• _GIVEN TASK 1_
Report every line of the records below that contains the word "corner". Case counts.

• _GIVEN TEXT_
★ ★ ★ ★

Summer Reading Programme – “Gift Book Pilot Scheme (2020)”

The HKAHSS supports that the EDB places importance on reading, and welcomes any kind of funding or policy to promote reading and let students “soar in the sea of books”. However, this Scheme of requiring schools to select and purchase printed books for students from the EDB’s designated book lists on the four themes comes with much perplexity.


  1. Hasty Implementation
    The EDB issued the circular on 18th June, requesting schools to complete the book selection and send invitation for quotations to service providers by 3rd July; to place the order by 9th July; and to have the books delivered to schools by the service providers by late July.  Upon receipt of the books, schools are required to distribute the books to each student so that they can read the books during the summer vacation.

★ ★ ★ ★

• _STORED ROWS_

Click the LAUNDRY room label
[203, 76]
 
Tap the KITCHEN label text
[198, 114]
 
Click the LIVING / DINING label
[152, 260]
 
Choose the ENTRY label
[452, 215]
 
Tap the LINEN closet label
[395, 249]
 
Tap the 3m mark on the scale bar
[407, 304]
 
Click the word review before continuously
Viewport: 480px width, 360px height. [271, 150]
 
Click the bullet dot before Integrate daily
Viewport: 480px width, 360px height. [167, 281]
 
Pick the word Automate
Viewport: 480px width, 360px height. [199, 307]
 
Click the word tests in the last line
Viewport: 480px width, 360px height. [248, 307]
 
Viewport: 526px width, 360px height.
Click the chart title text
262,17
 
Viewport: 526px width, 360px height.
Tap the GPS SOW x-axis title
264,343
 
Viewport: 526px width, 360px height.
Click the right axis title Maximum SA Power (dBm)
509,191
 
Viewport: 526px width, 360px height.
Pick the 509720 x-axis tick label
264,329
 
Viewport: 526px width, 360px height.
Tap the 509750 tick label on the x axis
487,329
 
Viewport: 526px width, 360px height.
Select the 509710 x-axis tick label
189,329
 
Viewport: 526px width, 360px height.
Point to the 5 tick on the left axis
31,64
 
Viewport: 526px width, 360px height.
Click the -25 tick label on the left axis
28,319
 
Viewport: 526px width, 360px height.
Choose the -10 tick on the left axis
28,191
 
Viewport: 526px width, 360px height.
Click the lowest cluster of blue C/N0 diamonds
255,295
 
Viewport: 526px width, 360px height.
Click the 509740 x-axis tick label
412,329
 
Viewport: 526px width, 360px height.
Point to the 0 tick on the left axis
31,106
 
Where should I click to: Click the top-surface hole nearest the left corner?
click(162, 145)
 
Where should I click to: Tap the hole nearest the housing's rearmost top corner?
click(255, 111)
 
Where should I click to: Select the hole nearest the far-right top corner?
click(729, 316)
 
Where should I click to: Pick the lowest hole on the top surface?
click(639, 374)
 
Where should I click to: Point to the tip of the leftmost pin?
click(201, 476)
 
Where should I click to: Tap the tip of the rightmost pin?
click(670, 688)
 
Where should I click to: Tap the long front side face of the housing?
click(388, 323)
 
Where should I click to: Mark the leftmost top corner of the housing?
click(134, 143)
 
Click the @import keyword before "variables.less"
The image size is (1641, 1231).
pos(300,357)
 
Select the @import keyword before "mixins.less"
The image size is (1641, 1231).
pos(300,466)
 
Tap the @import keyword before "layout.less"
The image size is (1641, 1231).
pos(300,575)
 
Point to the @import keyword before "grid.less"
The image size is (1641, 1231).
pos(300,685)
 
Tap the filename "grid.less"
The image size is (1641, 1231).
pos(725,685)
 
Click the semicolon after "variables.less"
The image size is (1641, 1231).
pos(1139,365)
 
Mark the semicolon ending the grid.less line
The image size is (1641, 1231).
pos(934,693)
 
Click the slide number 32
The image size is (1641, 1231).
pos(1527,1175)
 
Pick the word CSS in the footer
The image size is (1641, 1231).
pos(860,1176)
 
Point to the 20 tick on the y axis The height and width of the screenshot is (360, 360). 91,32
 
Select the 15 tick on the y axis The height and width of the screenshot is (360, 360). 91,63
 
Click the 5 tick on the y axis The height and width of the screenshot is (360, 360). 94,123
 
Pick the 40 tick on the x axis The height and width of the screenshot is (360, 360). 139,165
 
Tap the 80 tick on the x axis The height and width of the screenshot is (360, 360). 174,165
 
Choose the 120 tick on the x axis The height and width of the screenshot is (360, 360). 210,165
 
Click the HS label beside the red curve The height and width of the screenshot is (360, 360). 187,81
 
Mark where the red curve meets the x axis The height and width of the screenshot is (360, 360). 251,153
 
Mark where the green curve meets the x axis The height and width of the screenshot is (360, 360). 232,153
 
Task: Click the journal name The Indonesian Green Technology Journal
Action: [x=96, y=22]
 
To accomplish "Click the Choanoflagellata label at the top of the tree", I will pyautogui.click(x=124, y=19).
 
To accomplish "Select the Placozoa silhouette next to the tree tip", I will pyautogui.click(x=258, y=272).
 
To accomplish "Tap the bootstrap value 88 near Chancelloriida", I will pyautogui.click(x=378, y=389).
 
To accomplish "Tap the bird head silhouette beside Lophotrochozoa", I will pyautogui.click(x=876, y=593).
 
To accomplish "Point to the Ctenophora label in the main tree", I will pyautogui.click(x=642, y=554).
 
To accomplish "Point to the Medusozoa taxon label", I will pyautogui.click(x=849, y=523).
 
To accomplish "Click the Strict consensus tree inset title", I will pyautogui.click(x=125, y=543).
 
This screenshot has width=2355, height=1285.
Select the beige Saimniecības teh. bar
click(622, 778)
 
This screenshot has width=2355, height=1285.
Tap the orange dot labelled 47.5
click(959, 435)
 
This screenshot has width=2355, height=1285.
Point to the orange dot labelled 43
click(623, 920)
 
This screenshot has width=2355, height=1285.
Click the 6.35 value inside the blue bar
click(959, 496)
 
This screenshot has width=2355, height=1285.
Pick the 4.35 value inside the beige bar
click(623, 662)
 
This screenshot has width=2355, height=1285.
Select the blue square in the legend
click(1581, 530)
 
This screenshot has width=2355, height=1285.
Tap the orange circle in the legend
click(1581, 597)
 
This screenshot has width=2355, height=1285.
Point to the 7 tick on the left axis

★ ★ ★ ★

• _GIVEN TASK 2_
List every date in the reading-scheme text above that gives both a day and a month.

• _FINAL ANSWER 1_
Where should I click to: Click the top-surface hole nearest the left corner?
Where should I click to: Tap the hole nearest the housing's rearmost top corner?
Where should I click to: Select the hole nearest the far-right top corner?
Where should I click to: Mark the leftmost top corner of the housing?

• _FINAL ANSWER 2_
- 18th June
- 3rd July
- 9th July